Almanza-Arenas found that:

Q 1: Cal Veh Code 10851 is not truly divisible as a crime involving moral turpitude, because a jury is not required to unanimously agree that the intent was to deprive the vehicle's owner permanently as opposed to temporarily; and

Q 2: Even if the statute had been divisible, the BIA was wrong to apply the Young rule because in Moncrieffe the Supreme Court effectively overturned Young. Therefore, where a statute is divisible, a noncitizen meets his or her burden of proving eligibility for relief if an inconclusive record of conviction is before the immigration judge.

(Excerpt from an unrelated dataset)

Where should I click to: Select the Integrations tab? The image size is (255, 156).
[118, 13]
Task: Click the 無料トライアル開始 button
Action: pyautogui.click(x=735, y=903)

Now the Ninth Circuit en banc will hear Almanza-Arenas. The bad news is that at this point the panel decision is vacated and the Young burden of proof rule applies. This is bad, but not a surprise -- it was expected that the court en banc would review the question.

The ambivalent news is that a likely, although not guaranteed, outcome of the Almanza-Arenas en banc review is that the court will find that Veh Code 10851 is not divisible - yay - and therefore that the Young issue is not before the court - boo. Again, Young only addresses who carries the burden when a statute is divisible.

The significant upside of this result would be that it could cement the Ninth Circuit's ruling in cases like Rendon v. Holder, 764 F.3d 1077, 1084-85 (9th Cir. 2014), that divisibility requires jury unanimity on statutory alternatives. There the Ninth Circuit held that under Descamps a statute is not divisible unless (a) the statute literally sets out the different elements, phrased in the alternative ; (b) at least one, but not all, of the alternatives would trigger the removal ground at issue; and (c) (the great requirement) in order for these alternative statutory phrases to be "elements" rather than mere means to commit the offense, there must be law requiring a jury to unanimously decide between the alternatives in order to find the defendant guilty. The sua sponte request for rehearing en banc was rejected in Rendon, but with dissents, including one by Judge Kozinski on the mysterious footnote 2 in Descamps (782 F.3d 466).

If the Ninth Circuit en banc were to use Almanza-Arenas to upheld the Rendon jury unanimity interpretation, that would further nail down the victory for our side. The Almanza-Arenas statute, Veh Code 10851, presents a clear example for the court to address.

The downside would be that the court en banc well might rule that because the statute is not divisible it should not reach the Young issue, which would leave Young standing until it can be litigated another day. Or possibly the anti-Rendon faction would have enough votes to find that Veh Code 10851 is divisible, in which case it could get to the Young issue.

Young is a very harmful decision. Still, a good reading of Descamps/Moncrieffe/Rendon, etc. would mean that fewer and fewer statutes are held divisible, and therefore the amount of cases where Young even comes into play decreases commensurately.